**Source document**
────────────────

After a friend’s post on Facebook quoted a line of dialogue, I was reminded of a scene in Steven Spielberg’s “Hook,” in which Williams played an adult Peter Pan who returns to Neverland in search of his kidnapped children. He’s a sad man with a broken spirit, on his knees in the sanctuary of the Lost Boys. One of the children removes Peter’s glasses and touches his face, finally turning up the corners of his mouth. The child sees the ghost of a smile on the man’s face and says, “Oh, there you are, Peter!”

Or the scene in “Bicentennial Man,” an often overlooked gem of a movie in which Williams played a robot that longed to become human. “To be acknowledged for who and what I am, no more, no less. Not for acclaim, not for approval, but the simple truth of that recognition. This has been the elemental drive of my existence, and it must be achieved, if I am to live or die with dignity.”

In his too-short life, Williams earned the acclaim, the recognition, even the approval. So many times, the wonder of his talent, his lightning wit, his giving spirit were acknowledged. But the mystery and terror of his condition didn’t allow him to internalize the love, left him perhaps feeling like a sham, not even a whole human being.

He said in interviews that addiction robbed him of his dignity, and the manner of his death has robbed him of it once again. Just as it has robbed all of us who were children getting laughs in the classroom by repeating Mork’s jokes from the night before, or who laughed until we cried while listening to his album, “Reality: What a Concept,” or who were moved by his performance in “The Fisher King.”

If this loss is to mean anything, and though we may never understand, we must never give up.

────────────────

**Entries provided**
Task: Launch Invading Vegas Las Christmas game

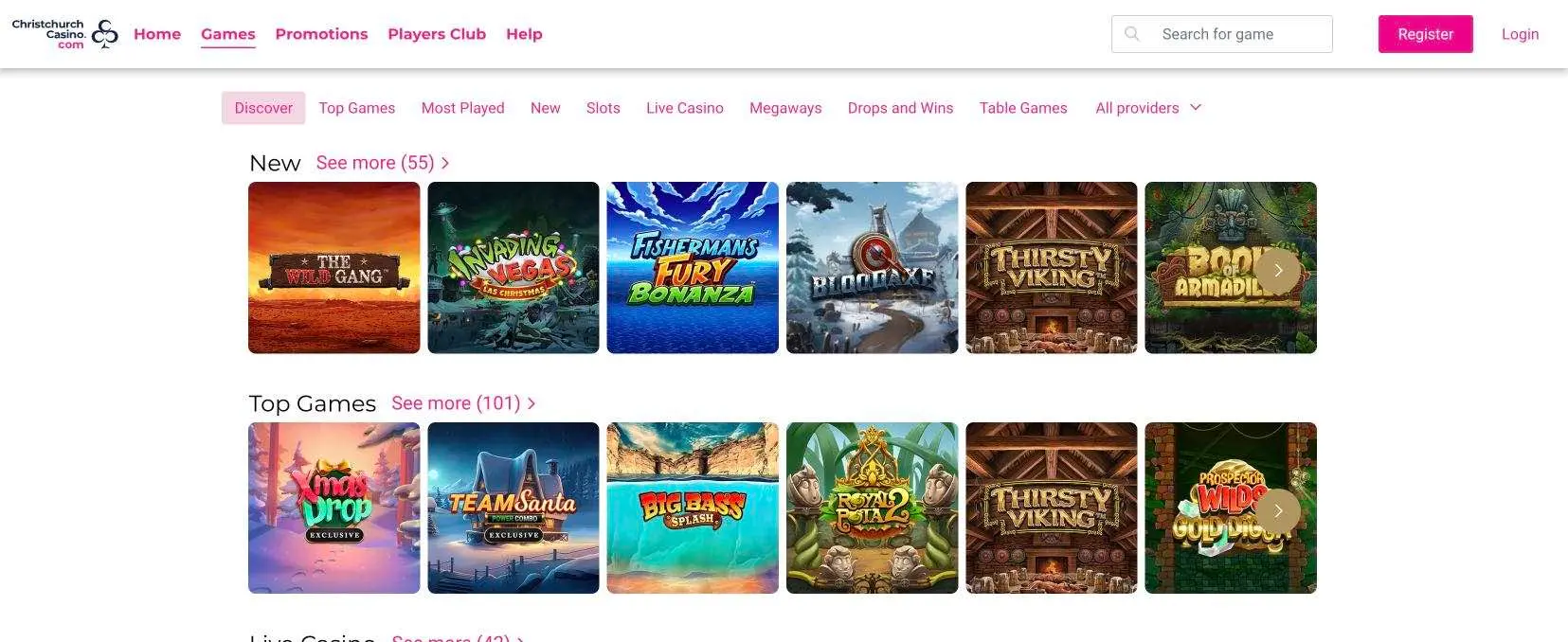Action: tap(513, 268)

────────────────

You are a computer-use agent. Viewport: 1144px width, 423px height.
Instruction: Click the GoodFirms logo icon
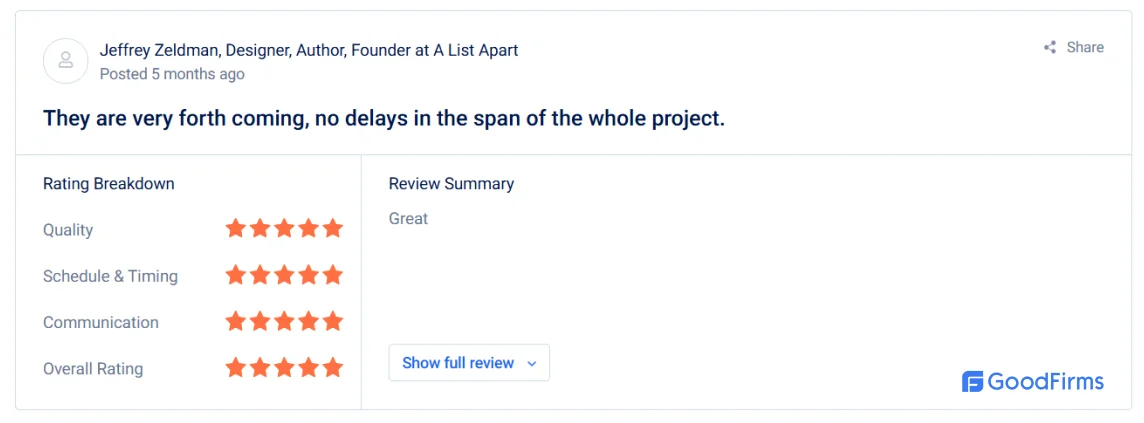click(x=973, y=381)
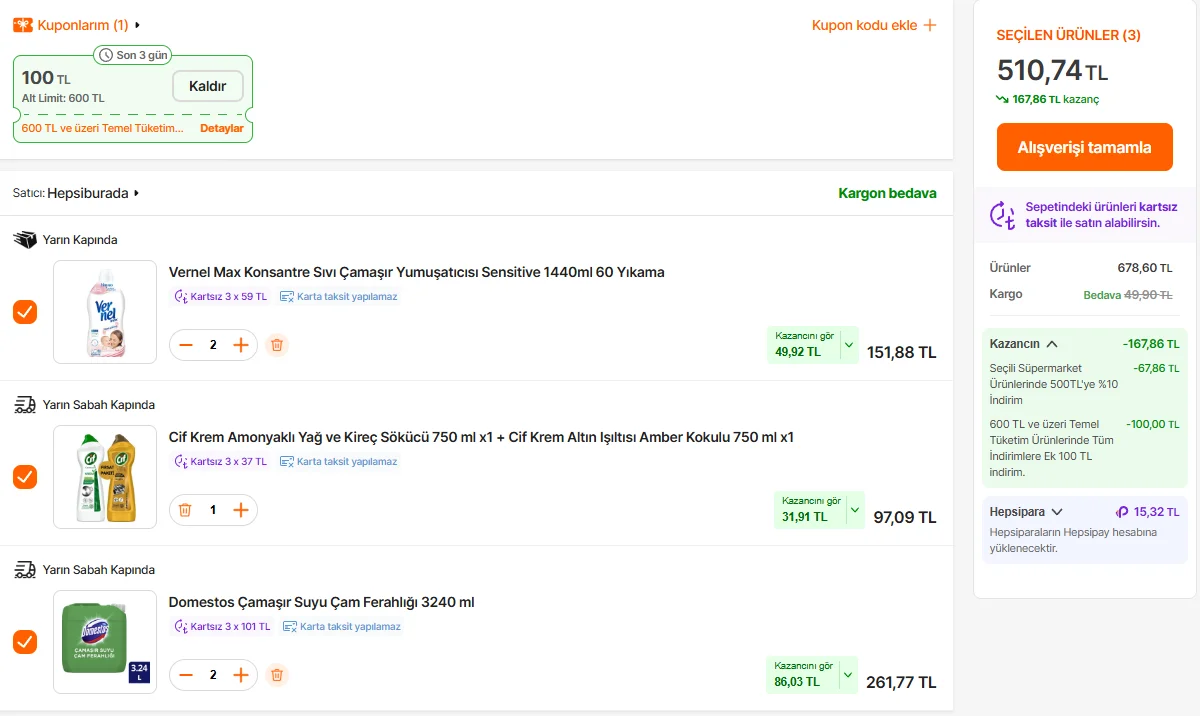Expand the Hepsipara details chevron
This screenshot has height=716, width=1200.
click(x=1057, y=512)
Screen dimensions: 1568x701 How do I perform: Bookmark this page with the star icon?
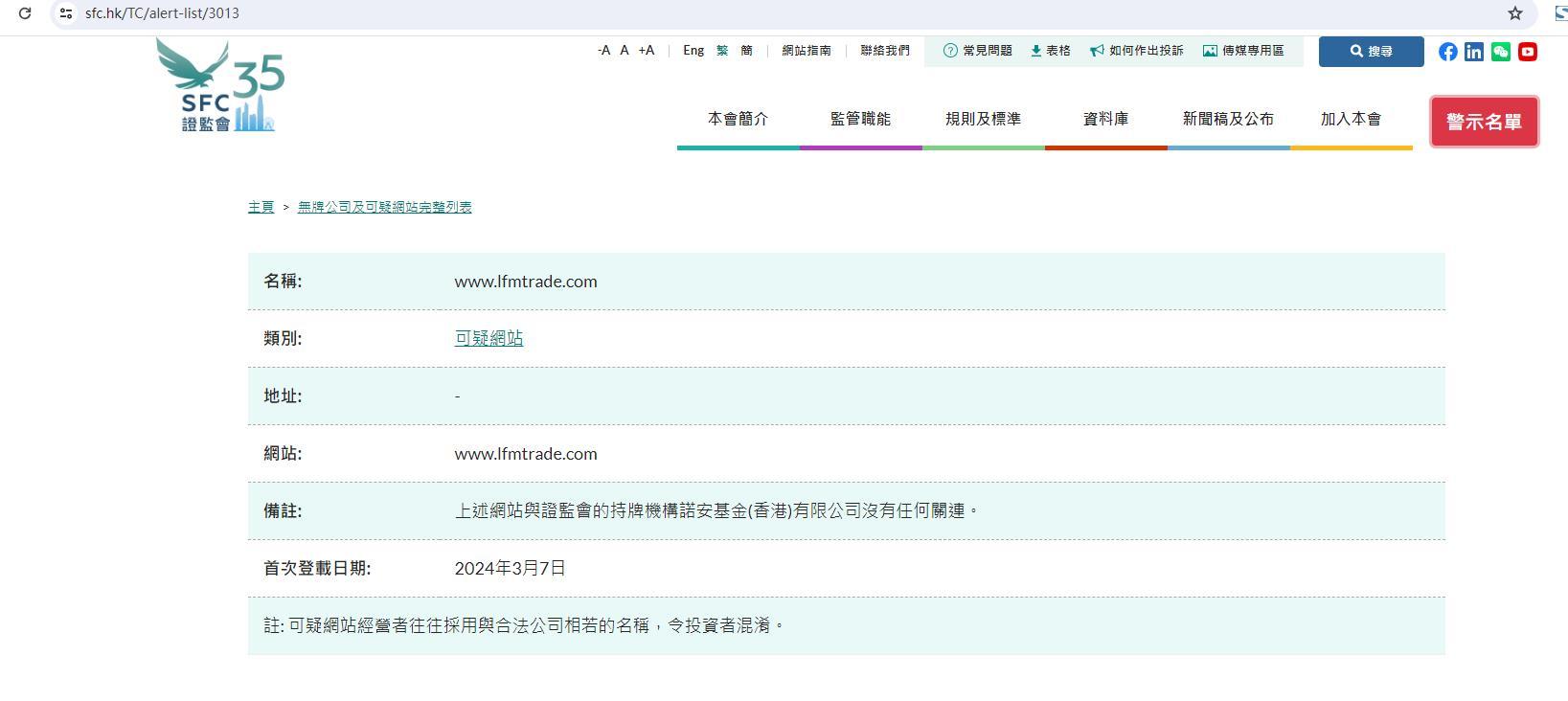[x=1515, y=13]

────────────────

Reproduce the passage about Williams word for word, from "Or the scene" up to and including "whole human being.". Rely only on the passage about Williams for your work.

Or the scene in “Bicentennial Man,” an often overlooked gem of a movie in which Williams played a robot that longed to become human. “To be acknowledged for who and what I am, no more, no less. Not for acclaim, not for approval, but the simple truth of that recognition. This has been the elemental drive of my existence, and it must be achieved, if I am to live or die with dignity.”

In his too-short life, Williams earned the acclaim, the recognition, even the approval. So many times, the wonder of his talent, his lightning wit, his giving spirit were acknowledged. But the mystery and terror of his condition didn’t allow him to internalize the love, left him perhaps feeling like a sham, not even a whole human being.